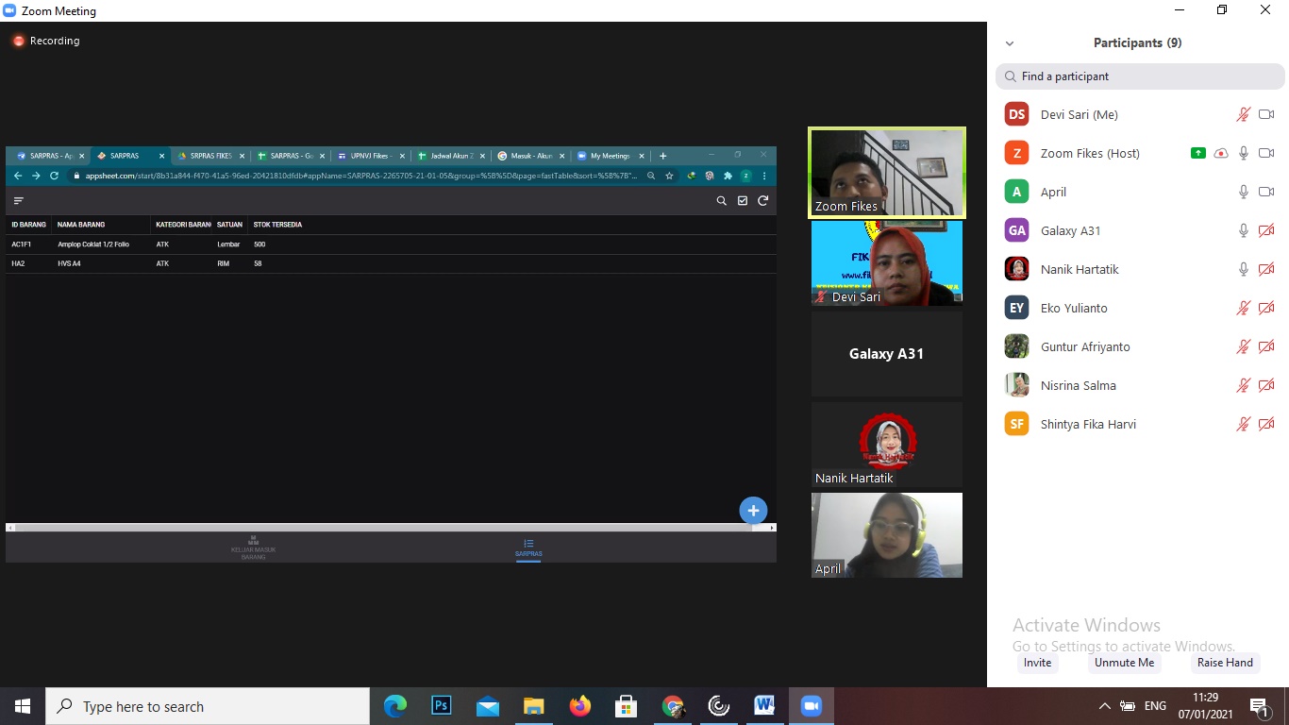Select the April video thumbnail
This screenshot has width=1289, height=725.
pyautogui.click(x=886, y=535)
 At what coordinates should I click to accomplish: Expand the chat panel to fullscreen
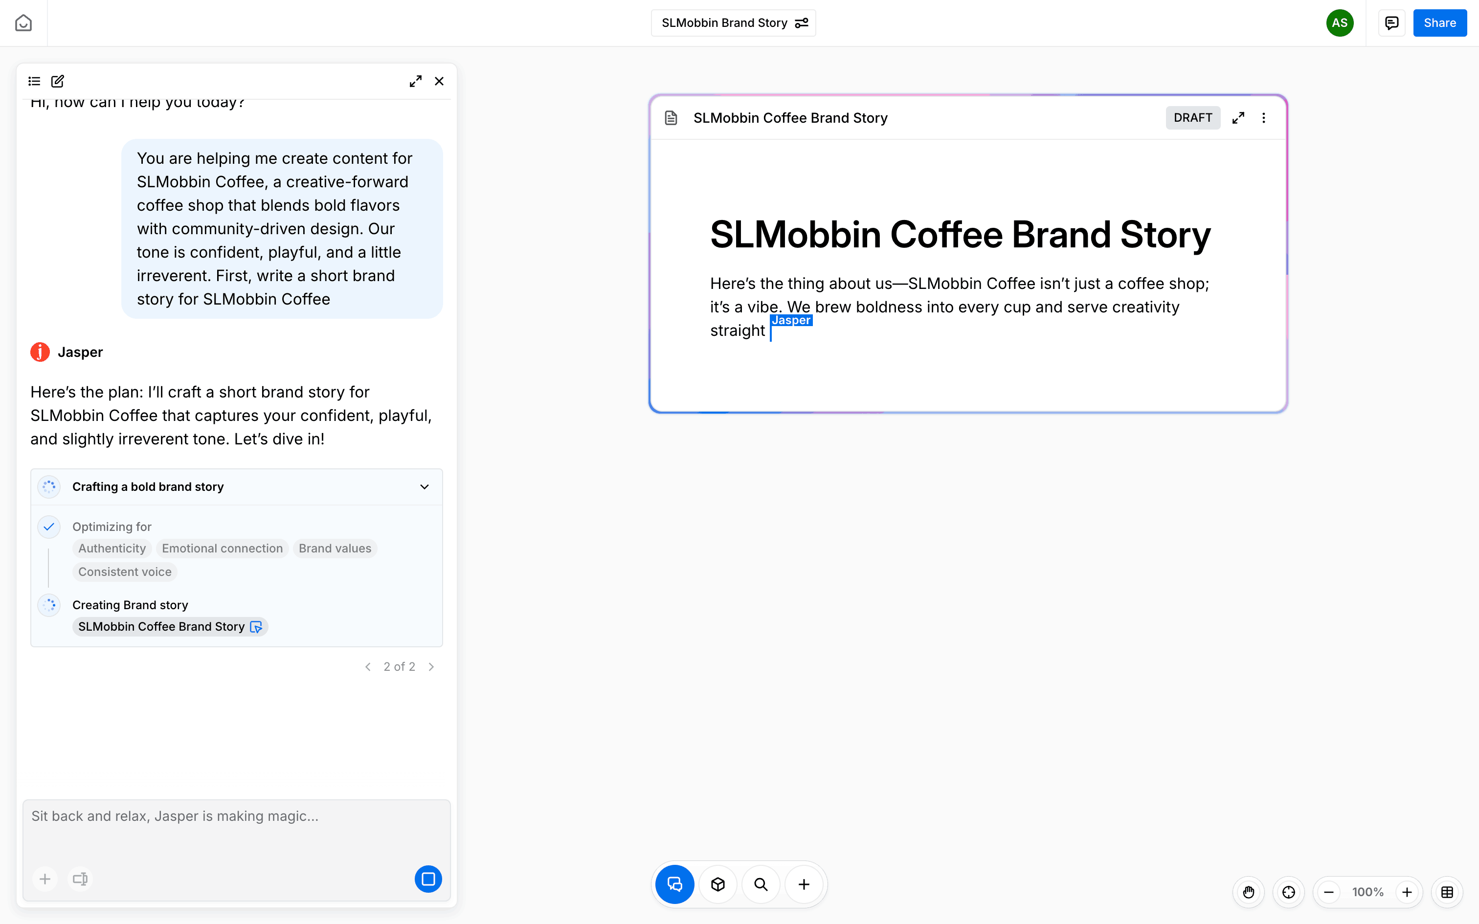coord(416,81)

*Task goal*
Please return every line of the rows above as a JSON list of strings, one string per line, with blank lines skipped and the pictures left out.

*Correct output*
[
  "Select the April video thumbnail",
  "This screenshot has width=1289, height=725.",
  "pyautogui.click(x=886, y=535)",
  " At what coordinates should I click to accomplish: Expand the chat panel to fullscreen",
  "coord(416,81)"
]